Abstract

The topology inference is the study of spatial and temporal relationships among cameras within a video surveillance network. We propose a novel approach to understand activities based on the visual coverage of a video surveillance network. In our approach, an optimal camera placement scheme is firstly presented by using a binary integer programming algorithm in order to maximize the surveillance coverage. Then, each camera view is decomposed into regions based on the Histograms of Color Optical Flow (HCOF), according to the spatial-temporal distribution of activity patterns observed in a training set of video sequences. We conduct experiments by using hours of video sequences captured at an office building with seven camera views, all of which are sparse scenes with complex activities. The results of real scene experiment show that the features of histograms of color optic flow offer important contextual information for spatial and temporal topology inference of a camera network.

1. Introduction

Video surveillance networks are being widely deployed in public security field to monitor wide areas and detect events. With the development of intelligent video and data fusion, collaborative information processing among multiple smart cameras is becoming more and more essential to identify, reconstruct, and track targets automatically.

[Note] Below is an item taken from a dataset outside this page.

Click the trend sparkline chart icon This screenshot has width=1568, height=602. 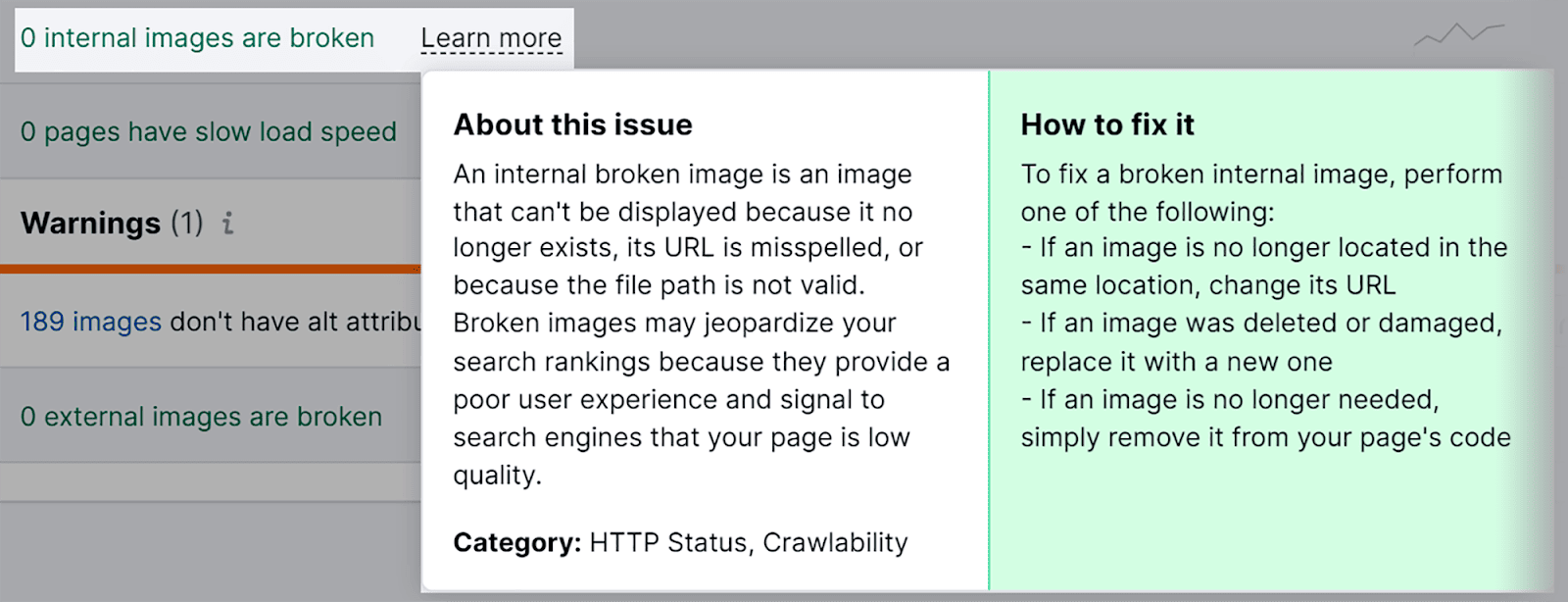(x=1458, y=34)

To facilitate more efficient multicamera surveillance, growing research efforts have been undertaken on automated activity understanding in camera networks, focusing on camera topology inference [1], camera placement, scenes decomposition, and activity analysis [2]. The camera placement is a typical optimization problem, where some constraints are given by the characteristics of the camera (field of view and focal length) and the quality (resolution), as well as the environment (obstacle and occlusions). Semantic scenes decomposition is the basis for camera topology inference. The aim of topology inference is to infer spatial and temporal relationships among cameras. An example is shown in Figure 1 in our experiment of camera topology inference, which describes the relationships of 7 cameras within a building in Shanghai. As for scenes decomposition and activity analysis, one wishes to understand activities captured by multiple cameras holistically by building activity models. These problems are nontrivial, especially given multiple disjoint cameras with nonoverlapping views, in which activities can only be observed partially with different views being separated by unknown time gaps. The unknown and large separation of cameras in space and over time increases the uncertainties in activity understanding due to drastic feature variations and temporal discontinuity in visual observations.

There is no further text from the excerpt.